Perhaps you think I have given up the game by first conceding that religion is a crutch in both the literal and figurative senses. The truth of the matter, every religion that I can think of begins with the premise, undeniably true, that all men are limited and finite with an imperfect understanding of a vast and apparently unlimited universe in space and time (or space-time). Given the human condition, a crutch of some sort would seem to be necessary and desirable to cope with, well, the infinite and the place of man in that infinity. Why else go on?

But you might say, crutches are the devices of men. Are you then saying that religions are also invented by men? Did man invent God? And if you say that, don't you concede that all religions are, in fact, illusions, having no basis in reality?

Frankly, I am unaware of any religion that is not associated in a one-to-one mapping with humans. No evidence indicates the existence of religion prior to the emergence of humans; no other species engages in practices that we would accept as evidence of religion. The jury is still out, of course, as to whether such conditions may be found, eventually, either in the geological record or on other planets in other solar systems.
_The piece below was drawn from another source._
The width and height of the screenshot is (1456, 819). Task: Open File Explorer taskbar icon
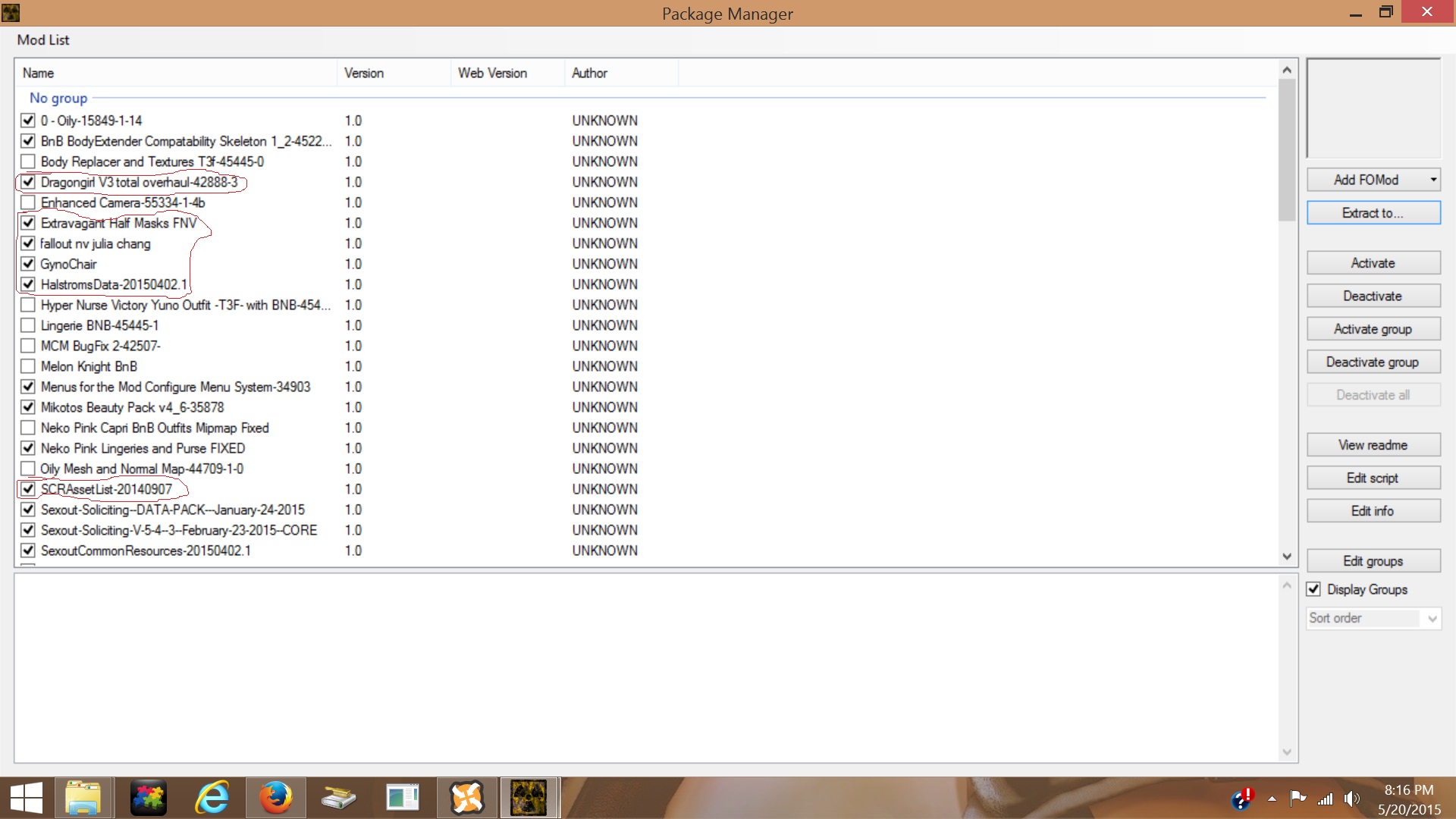point(83,798)
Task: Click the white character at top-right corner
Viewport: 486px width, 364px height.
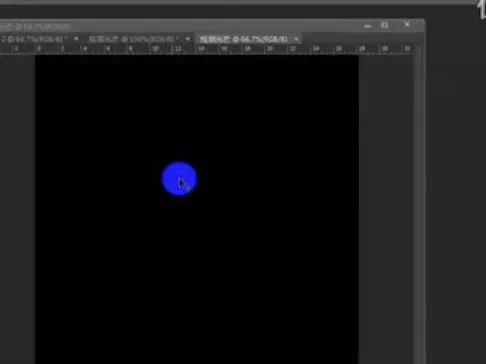Action: pos(482,10)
The same can be said of science, and more to the point, the scientific method. Clearly, and undeniably, science and the scientific method are crutches (useful tools) associated in a one-to-one mapping with humans. No evidence indicates the existence of science prior to the emergence of humans; no other species engages in practices that we would accept as evidence of science.  The jury is still out, of course, as to whether such conditions may be found, eventually, either in the geological record or on other planets in other solar systems.
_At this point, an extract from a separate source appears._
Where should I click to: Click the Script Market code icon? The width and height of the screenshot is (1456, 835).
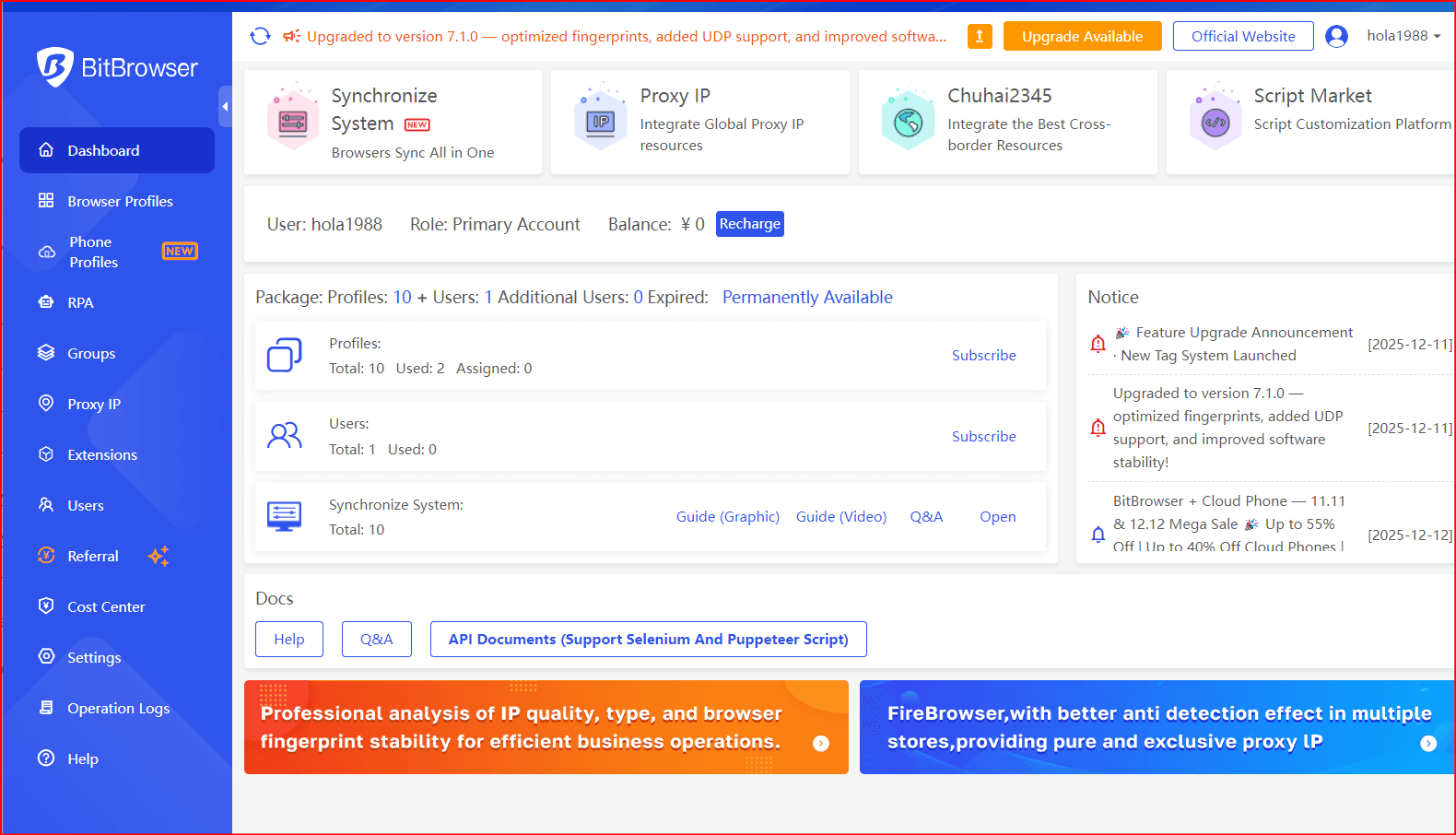pyautogui.click(x=1215, y=122)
We might also add that science, or at least the scientific method, is a relative latecomer to the human toolbox, say within the last 400 years or so. Given the evidence of religion in human societies almost as soon as there were human societies and the nearly universal presence of religions in all relatively long-lived societies would seem to suggest that religion, or at least certain aspects of religion, have either adaptive value in the survival and perpetuation of the species (be fruitful and multiply), or at the very least, place no negative burden on the carrier of the God gene or God meme as the case may be. It may be too early to tell whether the same can be said of science, especially in view of the fact that science has produced various means to achieve the annihilation not only of the species, but also the planet.

Some interesting work has been done to identify the so-called God gene, defined as a propensity in the bearer toward spirituality. See, e.g. Dean Hamer's The God Gene: How Faith is Hardwired into Our Genes. Suffice it to say that this research poses a very difficult problem for those who would argue, on the basis of natural selection as the mechanism driving evolution, that religion is an illusion while science is not. The ability to do and understand formal science is something reserved to a relatively small percentage of the species. The ability to practice and appreciate religion, in one form or another, appears to be nearly universal. I take this truth to be self-evident as a necessary implication of evolutionary theory: the creation endowed all people with certain inalienable cognitive functions, a primary one being spirituality.

More on this in the next essay.

POSTSCRIPT

The title of this essay was inspired by a sermon delivered last Passover by Rabbi Mitchell Wohlberg of Beth T'filoh Synagogue in Baltimore, Maryland, where my father-in-law has been a member for most of nearly nine decades. The ideas expressed, however, grew out of a discussion among my son, my wife's godson, my father-in-law and me at my father-in-law's home when an Orioles game was rained out a few years ago. The discussion went well into the evening and continued among father, son and godson on the trip back to Washington from Baltimore. I leave it to the reader to decide whether Book I of The Republic of Plato was also a source of inspiration.